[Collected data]

::::::::::

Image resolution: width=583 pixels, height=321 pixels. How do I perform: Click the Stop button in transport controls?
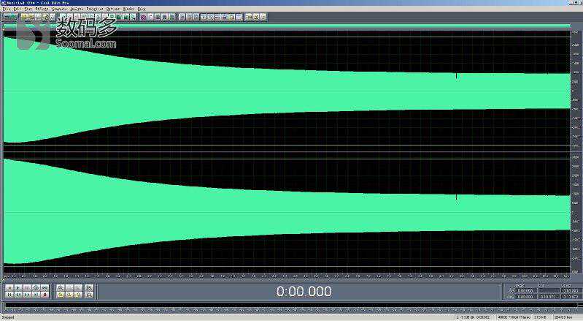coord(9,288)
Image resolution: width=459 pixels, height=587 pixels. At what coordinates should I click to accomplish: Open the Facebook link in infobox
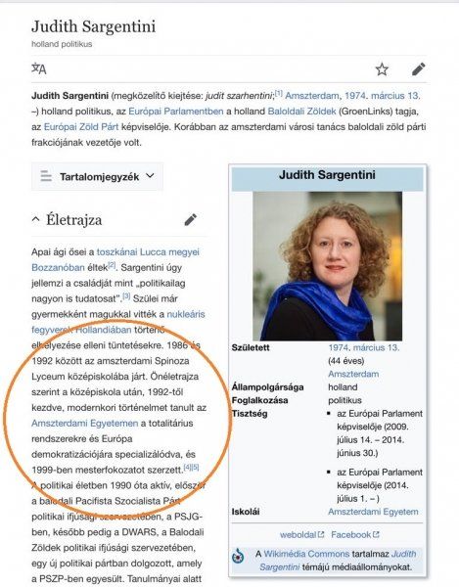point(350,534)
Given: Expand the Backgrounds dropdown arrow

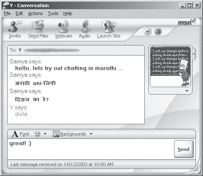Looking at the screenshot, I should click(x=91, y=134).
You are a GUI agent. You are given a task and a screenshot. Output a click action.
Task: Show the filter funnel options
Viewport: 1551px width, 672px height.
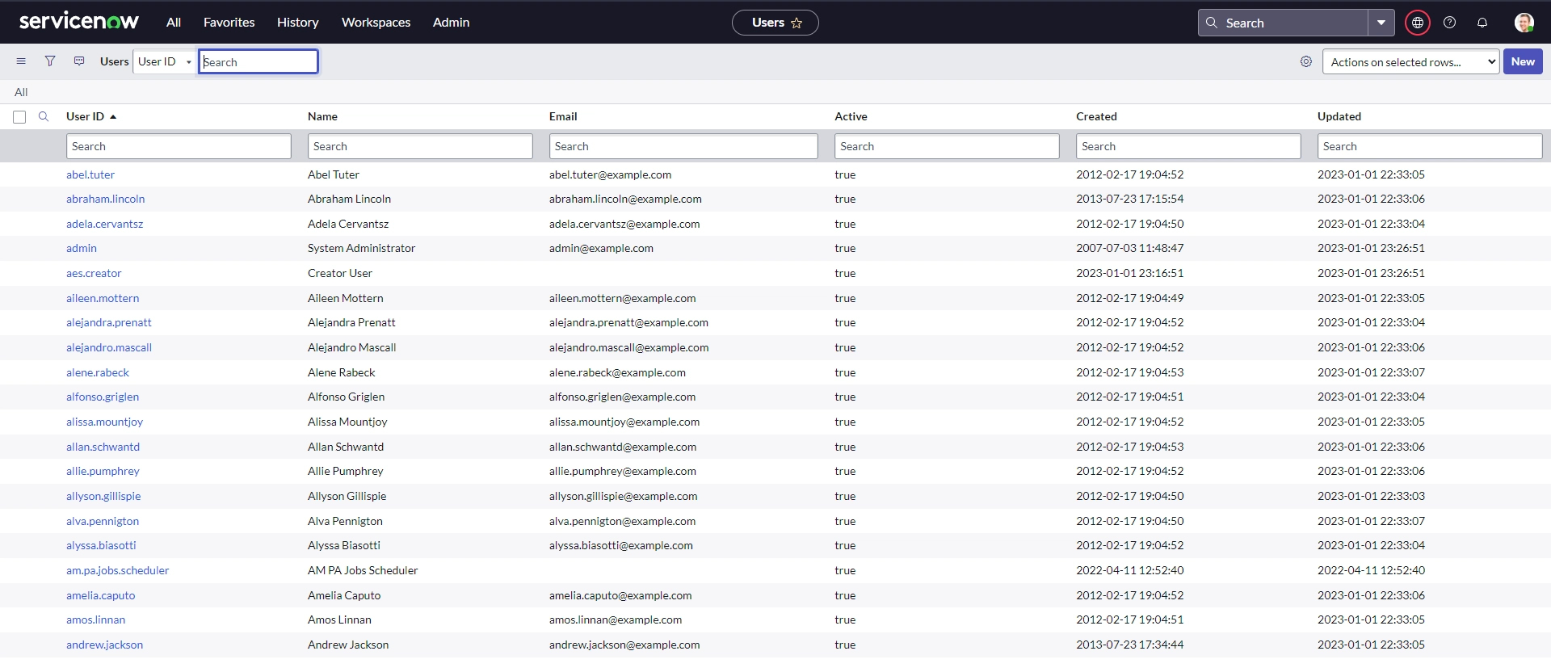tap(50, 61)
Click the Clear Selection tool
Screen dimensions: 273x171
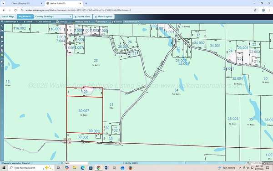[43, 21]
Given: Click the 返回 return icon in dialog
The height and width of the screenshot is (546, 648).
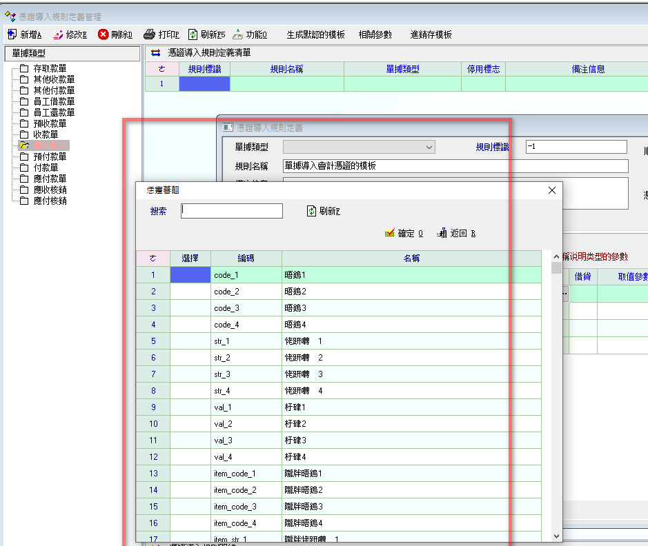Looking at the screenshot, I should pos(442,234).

::::::::::

[Task statement] Give back each line above verbatim, dropping every picture.

[Task solution]
Image resolution: width=583 pixels, height=321 pixels. How do I perform: Click the Stop button in transport controls?
coord(9,288)
Image resolution: width=459 pixels, height=587 pixels. At what coordinates should I click to accomplish: Open the Facebook link in infobox
point(350,534)
Given: Expand the Backgrounds dropdown arrow

Looking at the screenshot, I should click(x=91, y=134).
You are a GUI agent. You are given a task and a screenshot. Output a click action.
Task: Show the filter funnel options
Viewport: 1551px width, 672px height.
tap(50, 61)
Click the Clear Selection tool
Screen dimensions: 273x171
[43, 21]
Given: Click the 返回 return icon in dialog
The height and width of the screenshot is (546, 648).
Looking at the screenshot, I should pos(442,234).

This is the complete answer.